I have tried my darndest to donate blood TWICE this week.  They kicked me out both times.

[1]  "Ma’am, I’m sorry, but we can’t take you until that active, festering, Gargoylesque fever blister crusts over."

(Okay, okay, that’s not what they really said, but it’s sho nuff what I heard!)  At least I only have Type 1 herpes simplex virus (is it wrong for me to think it’s funny that it’s characterized as "infecting those body tissues that lie "above the waistline" "?).  If I had the "other" herpes, I don’t think I could give at all.

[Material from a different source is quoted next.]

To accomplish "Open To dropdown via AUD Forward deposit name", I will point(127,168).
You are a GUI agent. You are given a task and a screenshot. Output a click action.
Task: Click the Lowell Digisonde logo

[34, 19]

[2]  "Ma’am, I’m sorry but your blood is too watered down."

I’m anemic…does this mean I have an EXCUSE for being so daggum tired all the time?  And to think I just thought it was because I’m not sleeping well (again). 

To add insult to injury, the pricked BOTH my middle fingers to see if they could get my 10.5 iron reading up to 12 1/2 (I think).  Pricking twice in four minutes does not generate iron for the ol’ blood. 

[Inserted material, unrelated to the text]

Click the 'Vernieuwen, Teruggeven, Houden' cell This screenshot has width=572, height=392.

Now, I’m typing under duress…YOU go wrap band-aids around your middle fingers and see how it hinders.  And yet, strangely, I’m c o m p e l l e d  to write about it, in spite of the hardship…hmmmm.

So…with all this adversity first thing in the morning, what else could I do?  I accidentally binge-shopped at Target…LOOK WHAT THEY HAD ON CLEARANCE, Y’ALL!  I COULDN’T HELP IT!!!  GO!  Quick, to your local store and clean ’em out before someone else does!